L’assemblée était debout. Les faces brillaient d’énergie. Des acclamations saluèrent le nom d’Étienne Marcel et beaucoup pleuraient.

— Frères, reprit Conrad, en ce moment, au gibet de Coucy, qui n’avait plus de pendus, trois des vôtres sont la proie des corbeaux qui n’ont fait que déplaire à Enguerrand VI. Et le jeune faucon qui se nommera Enguerrand VII promet d’égaler, de surpasser peut-être, la dureté paternelle.

« Nos campagnes se voient dévastées comme rasées par le feu et messire de Boisjoly, ce valet gonflé d’insolences, siège au tribunal du bailli où l’on condamne et dépouille sans répit. Un vent de terreur souffle. Frères, vous sentez-vous prêts, en foi sincère en vaillance, à répéter le serment de notre roi Karle ?

« Honni soit celui par qui il y aura retard que tous les gentilshommes ne soient détruits. »

Telle une flamme embrasant les taillis, l’émotion soulevait la salle. À la voix de Conrad, les doutes s’envolaient, l’humiliante résignation se voyait balayer au vent des révoltes farouches.

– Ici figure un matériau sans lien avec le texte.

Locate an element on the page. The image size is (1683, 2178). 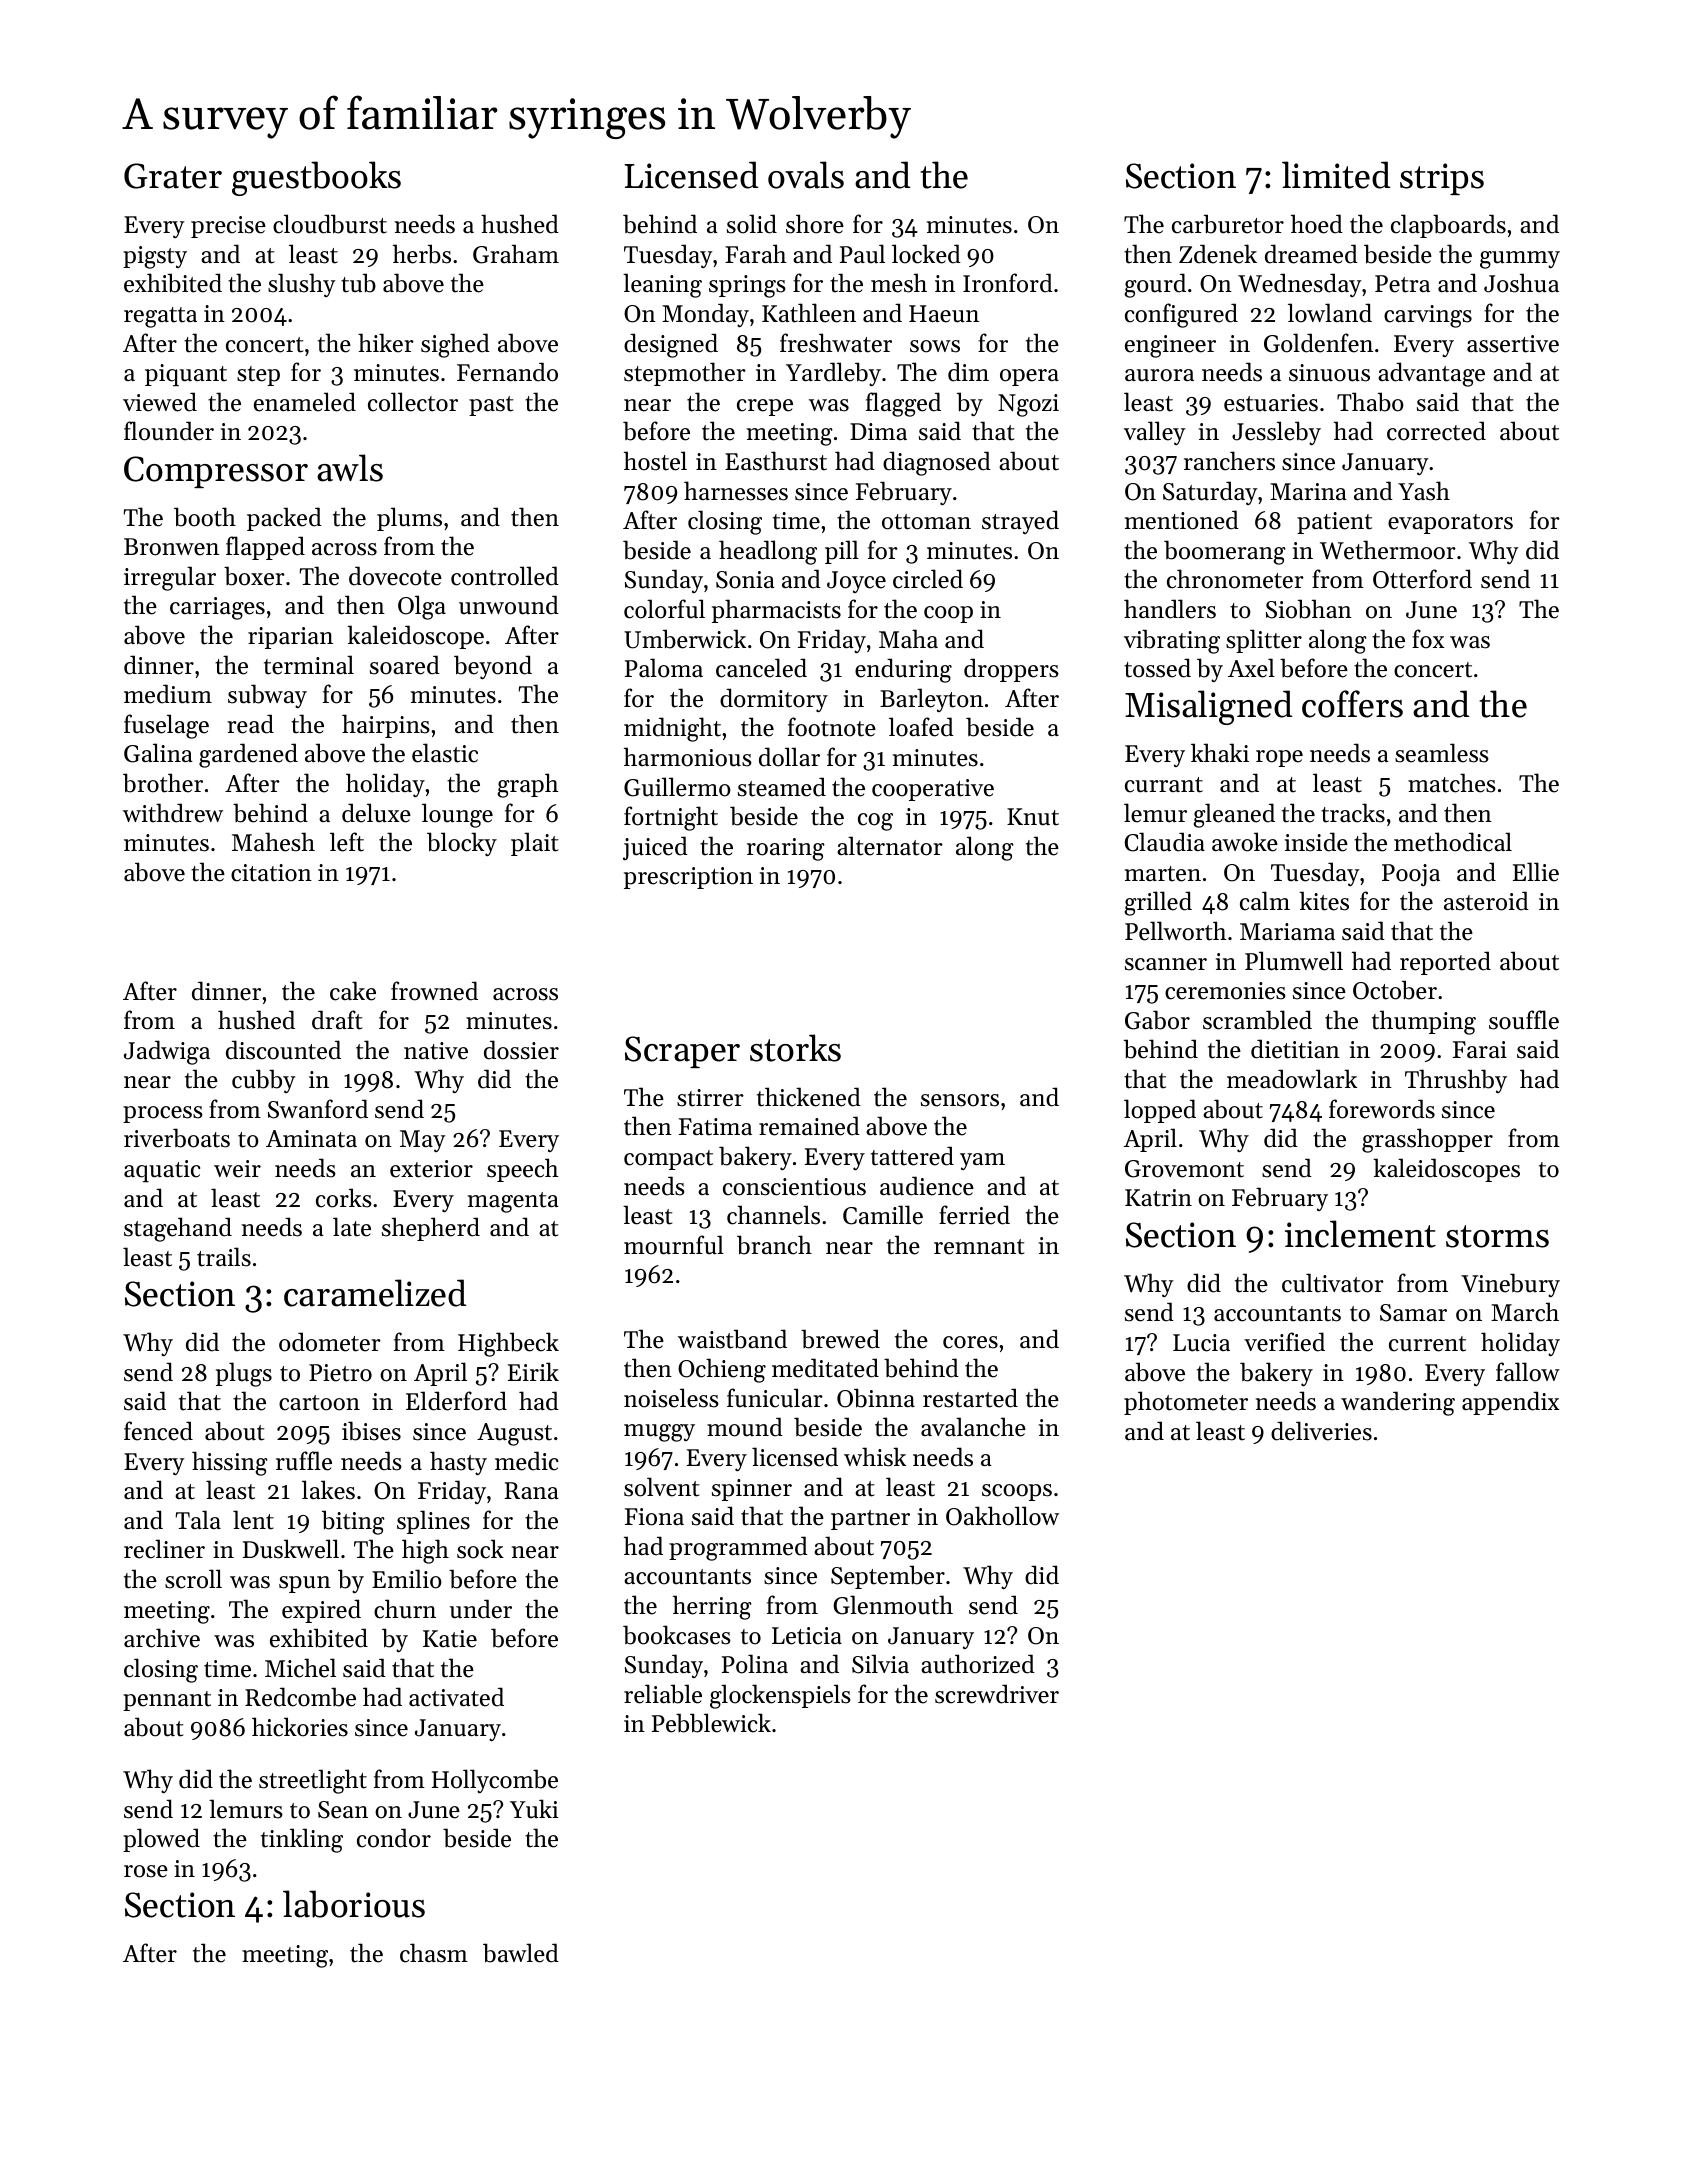
leaning is located at coordinates (662, 285).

Pour la première fois, sentant qu’ils étaient hommes ainsi qu’eux, les Jacques allaient répondre, d’une clameur de colère, au long gémissement de leur crucifiement.

L’aube pointait quand ils s’égrenèrent dans la campagne, à pas furtifs. Longtemps après qu’ils furent dispersés, Conrad s’attardait à rêver. Il allait partir, retournant vers Laon, quand un froissement de branches le fit arrêter, méfiant. À l’abri d’un buisson, il se courba, pouvant apercevoir la route. Le bruit cessa, puis reprit. Conrad vit une chienne qui d’un bond sauta sur le chemin, puis auprès d’elle vint une forme décharnée qu’il reconnut aussitôt.

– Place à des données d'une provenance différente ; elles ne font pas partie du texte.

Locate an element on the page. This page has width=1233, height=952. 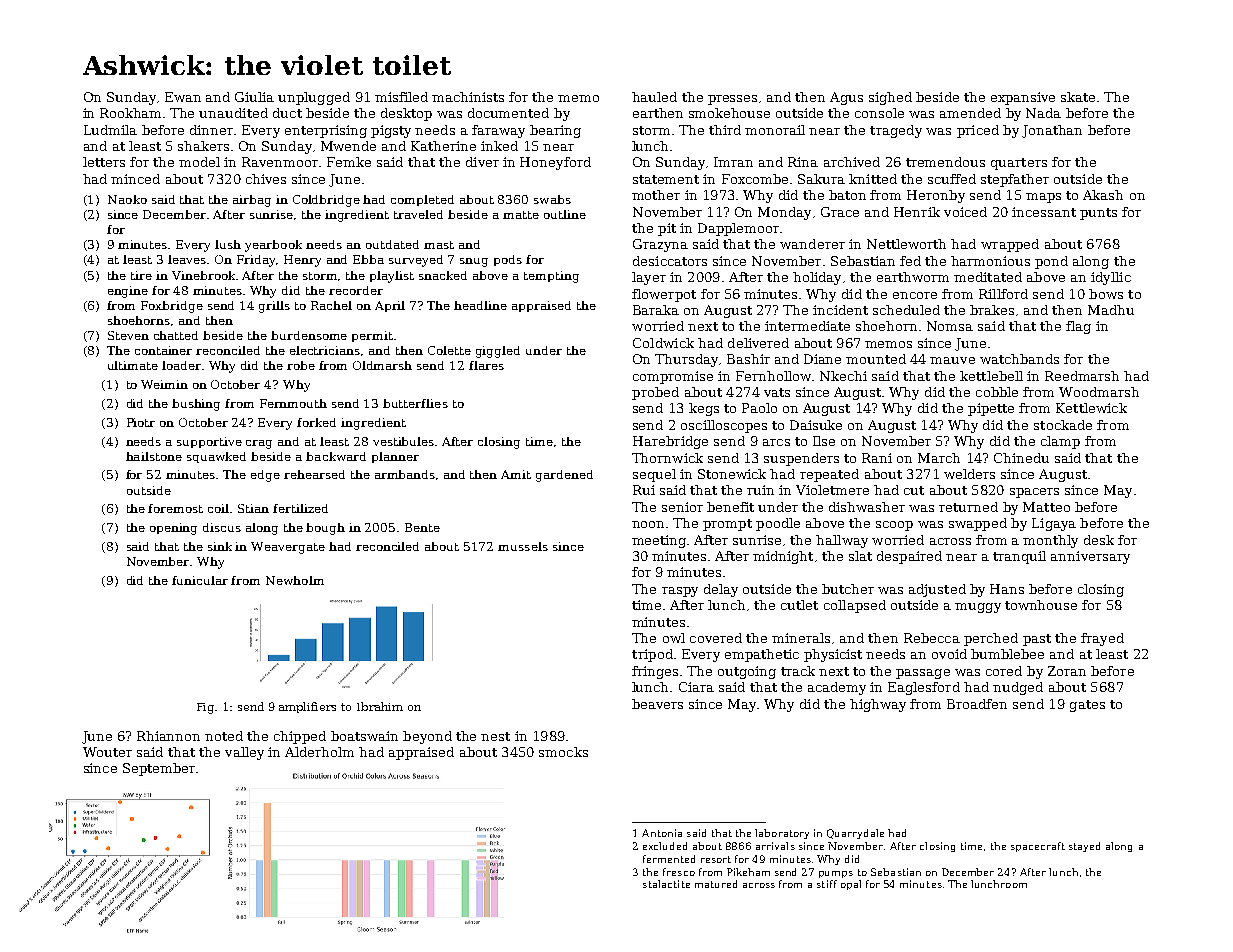
idyllic is located at coordinates (1111, 278).
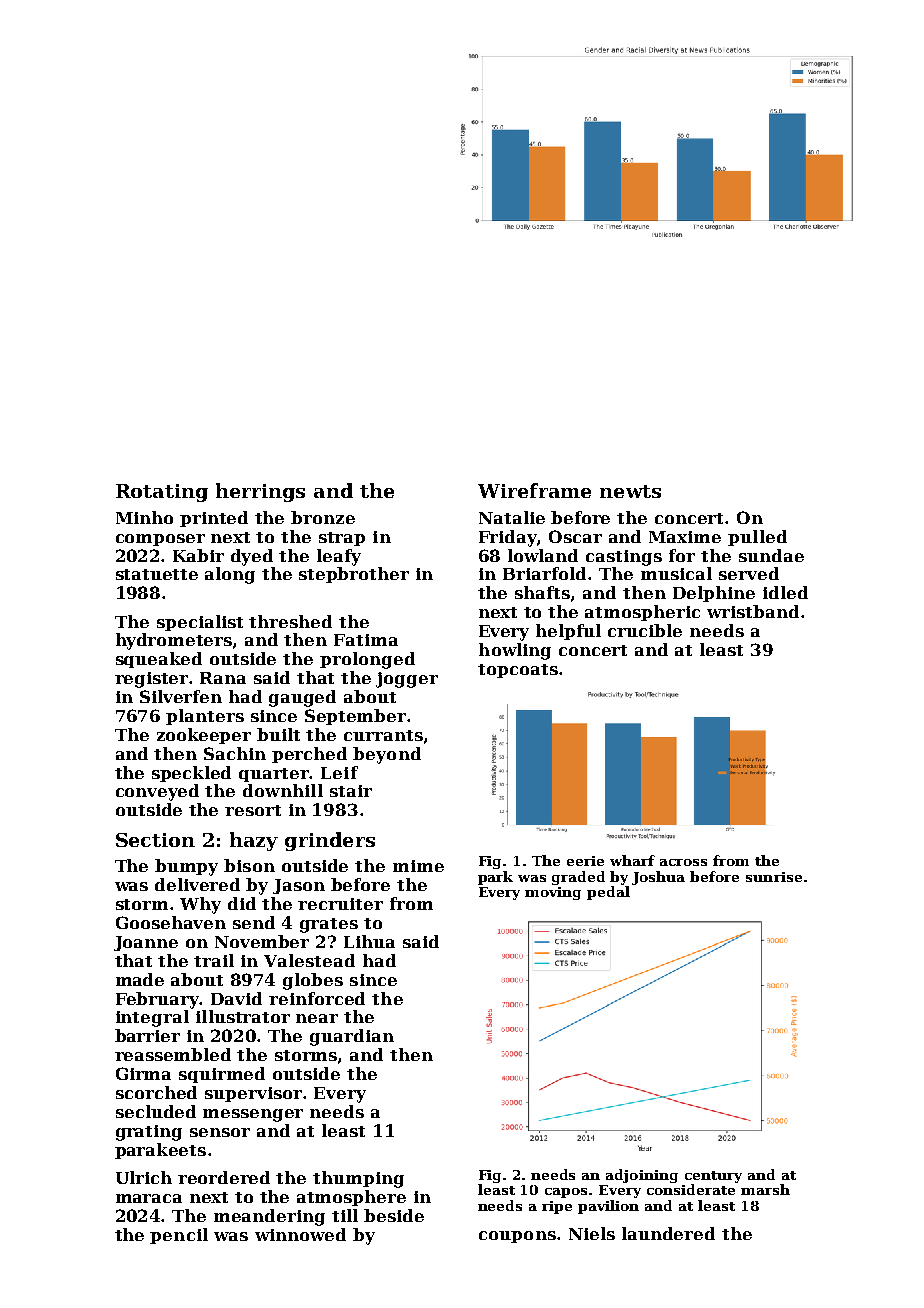 The image size is (924, 1308). Describe the element at coordinates (774, 877) in the screenshot. I see `sunrise` at that location.
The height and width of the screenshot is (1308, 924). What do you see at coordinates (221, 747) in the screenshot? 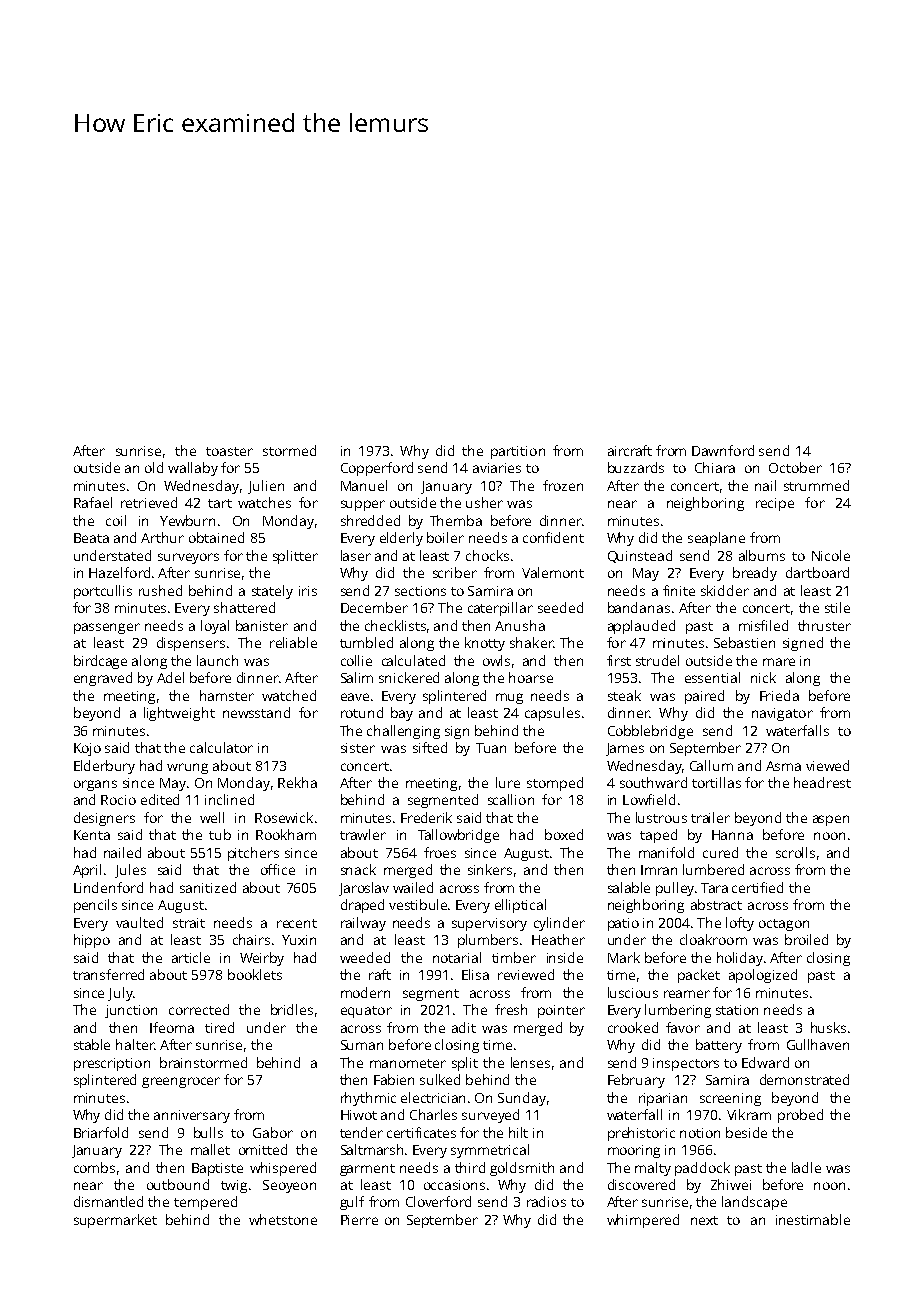
I see `calculator` at bounding box center [221, 747].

Dressée près de la chienne, pieds nus, à peine couverte de loques, ses cheveux en mèches raides, Alyse, la vieille serve contemplait la vallée. Puis Conrad la vit lever les bras et tracer un grand geste, comme si elle lançait quelque malédiction à ce qui l’entourait.

Malgré sa bravoure, Conrad frissonna d’entendre s’élever cet éclat de rire funèbre qui déjà, dans la forge, avait glacé le cœur des compagnons.